しかし至高なる唯一神は、善き信徒を忘れず見そなわしたもう」
ルカイヤは隻腕を伸ばしてクタルムシュの袖をとり、親しみをこめるように軽く揺すぶった。
「こうしておぬしに救けられたのだからな。
クタルムシュ卿、正式に雇ったことはないので作法は知らぬが申し出る。おれに手を貸していただけまいか。すべてが片付いてからおぬしの功をアーガー様に言上しよう……いいや」
声がふいに甘みを帯び、眉が太めの凛々しい美貌が官能的な秋波を送る。
彼女はクタルムシュの腕を隻腕でからめるように抱き取り、豊満な胸に抱きしめた。切り裂かれた生地の裂け目からむちりと柔肌がはみ出るほどに実った乳房が、ぼろぼろの軍衣の胸部を張り詰めさせている。

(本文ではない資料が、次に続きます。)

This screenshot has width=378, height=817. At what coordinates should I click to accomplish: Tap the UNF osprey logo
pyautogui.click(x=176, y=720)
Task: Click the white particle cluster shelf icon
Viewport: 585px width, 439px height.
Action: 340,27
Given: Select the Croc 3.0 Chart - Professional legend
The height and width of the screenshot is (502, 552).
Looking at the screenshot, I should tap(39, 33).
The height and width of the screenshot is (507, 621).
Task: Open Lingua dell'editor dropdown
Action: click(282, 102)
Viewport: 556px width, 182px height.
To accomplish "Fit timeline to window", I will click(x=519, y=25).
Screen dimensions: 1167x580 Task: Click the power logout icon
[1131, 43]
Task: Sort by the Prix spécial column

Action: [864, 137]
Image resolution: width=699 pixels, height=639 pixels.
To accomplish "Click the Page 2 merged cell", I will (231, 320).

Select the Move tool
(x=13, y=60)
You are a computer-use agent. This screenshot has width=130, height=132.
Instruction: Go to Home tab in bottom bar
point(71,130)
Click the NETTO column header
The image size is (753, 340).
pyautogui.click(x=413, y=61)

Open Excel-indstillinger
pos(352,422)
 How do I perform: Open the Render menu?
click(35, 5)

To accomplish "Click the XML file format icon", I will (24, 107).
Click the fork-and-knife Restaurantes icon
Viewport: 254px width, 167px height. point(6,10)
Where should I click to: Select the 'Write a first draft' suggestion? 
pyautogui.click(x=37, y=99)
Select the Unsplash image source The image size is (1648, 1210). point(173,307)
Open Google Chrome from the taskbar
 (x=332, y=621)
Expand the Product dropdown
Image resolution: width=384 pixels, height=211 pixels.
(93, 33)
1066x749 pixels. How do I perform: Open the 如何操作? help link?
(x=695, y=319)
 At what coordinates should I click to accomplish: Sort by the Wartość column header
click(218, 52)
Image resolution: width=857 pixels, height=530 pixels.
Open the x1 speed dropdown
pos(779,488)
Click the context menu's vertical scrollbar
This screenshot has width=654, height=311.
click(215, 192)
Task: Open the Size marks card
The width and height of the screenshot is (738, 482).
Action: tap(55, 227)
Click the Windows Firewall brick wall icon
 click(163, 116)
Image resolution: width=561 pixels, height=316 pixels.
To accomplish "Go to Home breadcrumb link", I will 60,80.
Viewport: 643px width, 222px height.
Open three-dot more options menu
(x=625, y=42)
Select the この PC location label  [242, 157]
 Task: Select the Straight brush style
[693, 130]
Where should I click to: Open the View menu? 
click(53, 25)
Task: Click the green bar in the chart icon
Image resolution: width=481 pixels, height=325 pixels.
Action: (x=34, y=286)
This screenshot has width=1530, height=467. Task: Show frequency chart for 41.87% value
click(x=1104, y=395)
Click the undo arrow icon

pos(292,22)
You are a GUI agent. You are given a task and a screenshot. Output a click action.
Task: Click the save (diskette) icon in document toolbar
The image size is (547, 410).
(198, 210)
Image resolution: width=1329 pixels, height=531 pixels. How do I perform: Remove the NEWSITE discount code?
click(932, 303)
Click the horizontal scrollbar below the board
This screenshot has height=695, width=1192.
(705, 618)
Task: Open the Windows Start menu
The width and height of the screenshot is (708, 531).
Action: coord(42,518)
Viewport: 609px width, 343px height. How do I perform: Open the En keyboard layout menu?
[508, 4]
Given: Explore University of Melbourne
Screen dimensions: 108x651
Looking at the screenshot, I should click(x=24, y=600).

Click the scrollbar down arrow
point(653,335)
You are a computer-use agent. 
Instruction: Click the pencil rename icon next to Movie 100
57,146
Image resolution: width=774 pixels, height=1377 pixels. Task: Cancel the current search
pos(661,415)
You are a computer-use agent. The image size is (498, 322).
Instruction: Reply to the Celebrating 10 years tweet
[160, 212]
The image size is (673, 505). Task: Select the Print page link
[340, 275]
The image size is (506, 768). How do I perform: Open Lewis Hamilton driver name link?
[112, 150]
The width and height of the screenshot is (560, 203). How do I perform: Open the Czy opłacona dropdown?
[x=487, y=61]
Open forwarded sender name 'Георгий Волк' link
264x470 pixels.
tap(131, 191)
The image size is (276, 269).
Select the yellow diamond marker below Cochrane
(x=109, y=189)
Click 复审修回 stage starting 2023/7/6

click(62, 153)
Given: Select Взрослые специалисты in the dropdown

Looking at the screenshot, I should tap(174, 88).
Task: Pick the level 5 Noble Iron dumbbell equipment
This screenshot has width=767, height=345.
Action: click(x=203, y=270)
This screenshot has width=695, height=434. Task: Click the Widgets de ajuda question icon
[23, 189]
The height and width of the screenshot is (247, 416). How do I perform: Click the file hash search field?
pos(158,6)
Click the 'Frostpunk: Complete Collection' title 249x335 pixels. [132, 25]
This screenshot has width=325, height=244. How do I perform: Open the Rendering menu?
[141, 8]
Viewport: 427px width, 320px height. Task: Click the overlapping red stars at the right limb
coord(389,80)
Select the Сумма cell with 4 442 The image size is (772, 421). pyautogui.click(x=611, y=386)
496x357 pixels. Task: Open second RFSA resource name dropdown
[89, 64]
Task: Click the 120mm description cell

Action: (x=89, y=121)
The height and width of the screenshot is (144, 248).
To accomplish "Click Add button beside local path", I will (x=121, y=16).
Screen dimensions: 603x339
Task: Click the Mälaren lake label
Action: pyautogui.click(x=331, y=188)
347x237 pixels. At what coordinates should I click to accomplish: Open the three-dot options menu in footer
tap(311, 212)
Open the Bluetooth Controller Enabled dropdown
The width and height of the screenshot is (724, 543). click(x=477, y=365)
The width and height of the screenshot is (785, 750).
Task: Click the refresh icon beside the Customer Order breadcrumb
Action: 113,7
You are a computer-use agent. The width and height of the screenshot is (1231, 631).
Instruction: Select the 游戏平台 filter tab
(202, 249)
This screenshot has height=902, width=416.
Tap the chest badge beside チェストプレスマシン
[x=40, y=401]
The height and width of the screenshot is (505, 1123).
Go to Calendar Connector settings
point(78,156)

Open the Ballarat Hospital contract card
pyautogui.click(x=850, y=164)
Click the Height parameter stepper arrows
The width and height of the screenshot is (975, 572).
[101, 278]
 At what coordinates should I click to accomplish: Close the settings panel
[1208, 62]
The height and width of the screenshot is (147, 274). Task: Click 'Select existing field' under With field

「尽力してもらえるなら、たとえ結果がどうあれ、最低限の報酬は確実に払う。それは日輪と月輪にかけて誓おう」
やつれてもなお肉感的な肢体を寄せて、そのルカイヤという女性のジン兵はささやいてきた。ぽってり厚めの唇からすべりでる甘みを帯びた声とは裏腹に、妖しく輝く瞳の奥には、見つけた利用できそうな相手を逃がしてはならないという必死の決意が見え隠れしていた。
傭兵によほど先入観があるのだな、とクタルムシュは苦笑しかけた。これだけはユルドゥズに報告できんなと胸中につぶやき、「妻帯者でな。触れられるのは困る」言って腕を引き剥がした。色仕掛けをあしらわれたことでルカイヤの面に、しくじったかと悔やむ色が浮かんだが、
「それでは後からアーガー卿への口利きをよろしく頼もう」
クタルムシュの台詞に彼女の目は丸くなった。喜びよりも先に、あまりにもあっさり承諾されたことに戸惑いを覚えたようだった。
「……迷いがないな。おれが言うのもなんだが、本当にかまわぬのか」
「すでに潜入している以上、危険はいまさらだからな」
それに、と内心でつぶやく。都市テヘラーンをファリザードのため獲得するという目的に、ルカイヤの申し出は合致しているのであった。
「ルカイヤ殿、同僚がたが軟禁されているという岩室はどちらか? さっそくだが案内してもらおう」
「東の市壁に沿ったところに……待て、いきなりどうする気だ。岩室の前には兵の番屋がある。何度か見てきたが、そこで見張る人族の兵は常時二十人以上いるぞ」
「テヘラーン出身の市民兵でないならば始末しても問題はあるまい」
話が簡単になったな、と思いつつクタルムシュは手袋をはめる。気を失っている傭兵ふたりの首をあらためてつかみ、東に足を向けた。
足を引きずりながらついてくるルカイヤが戸惑い声で訴える。
「それは、殺せるなら問題はむろんないが……恥ずかしながらおれはこのざまだし、ふたりで二十人は手に余る。第一、兵舎周辺が騒ぎになればすぐに奴らは市壁の上の救援を呼ぶぞ。そうなればなます斬りだ、慎重にやらねば――」
「救援を呼ばせるつもりはない」
かれは歩きながら、傭兵二人の首をつかんだ両手に力をこめる。頚骨の砕ける手応えを得て、屍体二つを暗い側溝に放りこんだ。